Il comandante del Comando Provinciale di Campobasso, colonnello Luigi Di Santo, ha definito il fenomeno «un allarme sociale», ricordando l’impatto che questi reati hanno sulla vita delle persone: «Danneggiare un bancomat non significa solo rubare denaro. Significa impedire a un padre di aiutare un figlio che frequenta l’università, creare presupposti per truffe agli anziani, colpire un’intera comunità».
Di Santo ha parlato di un «modello operativo basato su scrupolosità, professionalità e tenacia», sottolineando come la tecnologia da sola non basti senza riscontri sul territorio. «Il Molise è una terra sana – ha aggiunto – e va protetta con fermezza, altrimenti cresce la tracotanza criminale».
La procuratrice Elvira Antonelli ha rimarcato la pericolosità degli assalti, caratterizzati dall’uso di esplosivi ad alto potenziale e armi classificate come “da guerra”.
Ha spiegato che il gruppo operava con un metodo consolidato, colpendo anche due volte nella stessa notte e disponendo di mezzi rubati, strumenti di pagamento e una ripartizione del profitto ben organizzata.
La Procura di Larino ha deciso dunque di agire «in via d’urgenza» per dare «un segnale forte alla cittadinanza» e impedire la prosecuzione dell’attività criminosa.
Il tenente colonnello Alfredo Zerella, alla guida del Reparto operativo, ha descritto il gruppo come «un sodalizio giovane e strutturato», con un capo promotore sotto i trent’anni. C’erano ruoli rigidi: chi reperiva le auto, chi costruiva gli ordigni, chi inseriva la marmotta e chi raccoglieva il denaro.
Soddisfatto del risultato anche il comandante della Compagnia di Larino, Vincenzo Bazzurri, che ha definito l’operazione, nata sotto l’egida del maggiore Petruzzella, come l’«epilogo di mesi di intenso lavoro.

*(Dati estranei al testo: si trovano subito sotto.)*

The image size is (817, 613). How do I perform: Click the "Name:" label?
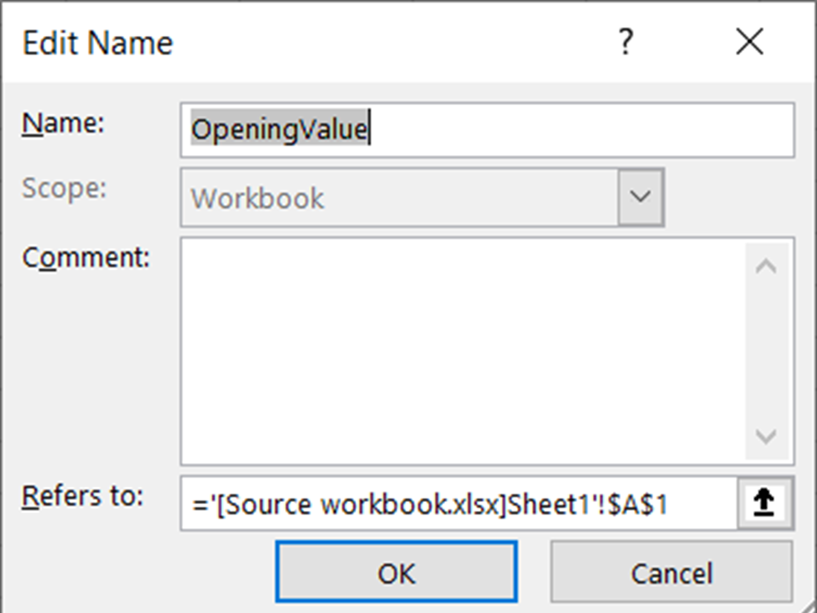click(x=63, y=123)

Non è stato semplice ricostruire il percorso effettuato, né i ruoli. Ma dopo un’accurata indagine e grazie al sostegno della procura siamo riusciti a chiarire tutti i dettagli».
Tutti i membri del sodalizio risultano gravati da precedenti di polizia, alcuni anche per reati specifici e legati tra loro da vincoli di parentela.
I reati contestati includono associazione per delinquere aggravata dall’uso di materiale esplosivo, furti pluriaggravati ai danni di istituti di credito e uso di ordigni artigianali contenenti polvere pirica (marmotta).
L’operazione rappresenta un segnale chiaro: l’attenzione da parte delle forze dell’ordine e della Procura sul fenomeno resta alta e la risposta delle istituzioni sarà sempre immediata e coordinata. «La Procura c’è» ha concluso Antonelli, «e la tutela della comunità resta la nostra priorità».